Department of Pharmaceutical Sciences, College of Pharmacy, University of Tennessee Health Science Center, 881 Madison Avenue, Rm. 444, Memphis, TN, 38163, USA.
Clin Pharmacokinet. 2013 Oct;52(10):855-68. doi: 10.1007/s40262-013-0079-0.
Peptides, defined as polymers of less than 50 amino acids with a molecular weight of less than 10 kDa, represent a fast-growing class of new therapeutics which has unique pharmacokinetic characteristics compared to large proteins or small molecule drugs. Unmodified peptides usually undergo extensive proteolytic cleavage, resulting in short plasma half-lives. As a result of their low permeability and susceptibility to catabolic degradation, therapeutic peptides usually have very limited oral bioavailability and are administered either by the intravenous, subcutaneous, or intramuscular route, although other routes such as nasal delivery are utilized as well. Distribution processes are mainly driven by a combination of diffusion and to a lesser degree convective extravasation dependent on the size of the peptide, with volumes of distribution frequently not larger than the volume of the extracellular body fluid. Owing to the ubiquitous availability of proteases and peptidases throughout the body, proteolytic degradation is not limited to classic elimination organs. Since peptides are generally freely filtered by the kidneys, glomerular filtration and subsequent renal metabolism by proteolysis contribute to the elimination of many therapeutic peptides. Although small peptides have usually limited immunogenicity, formation of anti-drug antibodies with subsequent hypersensitivity reactions has been described for some peptide therapeutics. Numerous strategies have been applied to improve the pharmacokinetic properties of therapeutic peptides, especially to overcome their metabolic instability, low permeability, and limited tissue residence time. Applied techniques include amino acid substitutions, modification of the peptide terminus, inclusion of disulfide bonds, and conjugation with polymers or macromolecules such as antibody fragments or albumin. Application of model-based pharmacokinetic-pharmacodynamic correlations has been widely used for therapeutic peptides in support of drug development and dosage regimen design, especially because their targets are often well-described endogenous regulatory pathways and processes.

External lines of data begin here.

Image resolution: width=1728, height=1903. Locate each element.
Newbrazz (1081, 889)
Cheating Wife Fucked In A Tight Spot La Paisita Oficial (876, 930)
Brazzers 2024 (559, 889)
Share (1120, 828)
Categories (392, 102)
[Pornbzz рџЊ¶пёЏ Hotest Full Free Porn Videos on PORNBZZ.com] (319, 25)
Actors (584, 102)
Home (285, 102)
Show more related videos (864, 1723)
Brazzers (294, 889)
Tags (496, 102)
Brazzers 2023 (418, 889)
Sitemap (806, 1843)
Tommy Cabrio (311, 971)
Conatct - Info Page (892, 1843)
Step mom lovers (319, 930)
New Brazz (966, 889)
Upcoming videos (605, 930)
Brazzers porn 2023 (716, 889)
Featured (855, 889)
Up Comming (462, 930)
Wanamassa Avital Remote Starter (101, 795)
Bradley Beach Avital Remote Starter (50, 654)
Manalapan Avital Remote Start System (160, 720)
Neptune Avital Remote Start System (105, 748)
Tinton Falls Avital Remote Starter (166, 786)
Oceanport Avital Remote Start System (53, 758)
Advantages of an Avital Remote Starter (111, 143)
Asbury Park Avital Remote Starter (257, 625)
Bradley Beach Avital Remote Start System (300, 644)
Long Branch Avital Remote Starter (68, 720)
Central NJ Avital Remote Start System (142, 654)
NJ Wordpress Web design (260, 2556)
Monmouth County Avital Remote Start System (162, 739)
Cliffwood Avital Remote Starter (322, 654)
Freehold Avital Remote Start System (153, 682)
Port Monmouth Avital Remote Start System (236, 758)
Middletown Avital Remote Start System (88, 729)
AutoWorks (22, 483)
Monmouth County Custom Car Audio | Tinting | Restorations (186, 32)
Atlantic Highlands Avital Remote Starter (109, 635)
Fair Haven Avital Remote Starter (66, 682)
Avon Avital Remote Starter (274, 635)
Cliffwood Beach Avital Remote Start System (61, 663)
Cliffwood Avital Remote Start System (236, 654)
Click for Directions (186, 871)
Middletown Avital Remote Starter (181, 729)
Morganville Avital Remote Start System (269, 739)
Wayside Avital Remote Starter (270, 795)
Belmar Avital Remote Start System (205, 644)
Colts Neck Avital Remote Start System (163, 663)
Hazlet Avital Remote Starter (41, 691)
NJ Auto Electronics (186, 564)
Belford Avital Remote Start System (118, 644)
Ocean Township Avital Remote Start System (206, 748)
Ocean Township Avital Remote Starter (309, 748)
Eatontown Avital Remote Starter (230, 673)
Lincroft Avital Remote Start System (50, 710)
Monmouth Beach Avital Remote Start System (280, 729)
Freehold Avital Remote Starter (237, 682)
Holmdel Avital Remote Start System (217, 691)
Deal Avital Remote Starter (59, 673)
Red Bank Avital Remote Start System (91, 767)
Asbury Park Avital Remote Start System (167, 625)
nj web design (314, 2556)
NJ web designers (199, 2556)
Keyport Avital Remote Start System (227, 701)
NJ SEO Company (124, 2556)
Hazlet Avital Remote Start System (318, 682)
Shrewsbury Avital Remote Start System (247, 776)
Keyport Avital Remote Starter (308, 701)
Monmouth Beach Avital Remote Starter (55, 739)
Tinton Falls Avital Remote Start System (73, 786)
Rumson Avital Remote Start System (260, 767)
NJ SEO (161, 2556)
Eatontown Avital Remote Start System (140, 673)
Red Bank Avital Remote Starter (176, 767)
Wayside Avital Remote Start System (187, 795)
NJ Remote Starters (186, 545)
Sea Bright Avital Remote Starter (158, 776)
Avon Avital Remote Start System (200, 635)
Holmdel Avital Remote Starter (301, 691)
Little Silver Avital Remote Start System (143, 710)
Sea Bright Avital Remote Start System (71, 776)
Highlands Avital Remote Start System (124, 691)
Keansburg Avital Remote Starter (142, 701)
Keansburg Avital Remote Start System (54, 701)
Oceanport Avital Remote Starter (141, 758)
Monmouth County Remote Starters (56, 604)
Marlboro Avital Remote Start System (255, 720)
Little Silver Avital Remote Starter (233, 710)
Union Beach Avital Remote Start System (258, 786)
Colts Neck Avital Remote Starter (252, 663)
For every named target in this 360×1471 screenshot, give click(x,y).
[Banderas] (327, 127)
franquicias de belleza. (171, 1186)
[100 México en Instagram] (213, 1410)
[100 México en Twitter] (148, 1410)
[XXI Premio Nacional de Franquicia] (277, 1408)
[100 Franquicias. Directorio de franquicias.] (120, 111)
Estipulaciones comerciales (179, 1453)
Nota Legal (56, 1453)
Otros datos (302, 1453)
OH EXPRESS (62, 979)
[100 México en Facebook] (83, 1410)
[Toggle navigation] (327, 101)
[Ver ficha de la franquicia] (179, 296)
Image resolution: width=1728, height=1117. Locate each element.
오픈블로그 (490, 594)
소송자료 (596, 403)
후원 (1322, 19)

肽是指由少于 50 个氨基酸组成、分子量小于 10 kDa 的聚合物,与大蛋白或小分子药物相比,它们代表了一类快速发展的新型治疗药物,具有独特的药代动力学特征。未经修饰的肽通常会经历广泛的蛋白水解切割,导致其血浆半衰期较短。由于其低通透性和易被代谢降解,治疗性肽通常具有非常有限的口服生物利用度,只能通过静脉、皮下或肌肉途径给药,尽管也会采用其他途径,如鼻内给药。分布过程主要由扩散和较小程度的对流渗出驱动,这取决于肽的大小,其分布容积通常不大于细胞外体液的容积。由于蛋白酶和肽酶在全身普遍存在,蛋白水解降解不仅限于经典的消除器官。由于肽通常可被肾脏自由滤过,肾小球滤过和随后的肾内代谢通过蛋白水解作用有助于许多治疗性肽的消除。虽然小肽通常具有有限的免疫原性,但已描述了一些肽治疗剂形成抗药物抗体和随后的过敏反应。已经应用了许多策略来改善治疗性肽的药代动力学特性,特别是克服其代谢不稳定性、低通透性和有限的组织停留时间。应用的技术包括氨基酸取代、肽末端修饰、包含二硫键以及与聚合物或大分子(如抗体片段或白蛋白)缀合。模型为基础的药代动力学-药效动力学相关性的应用已广泛用于治疗性肽,以支持药物开发和剂量方案设计,尤其是因为它们的靶标通常是描述良好的内源性调节途径和过程。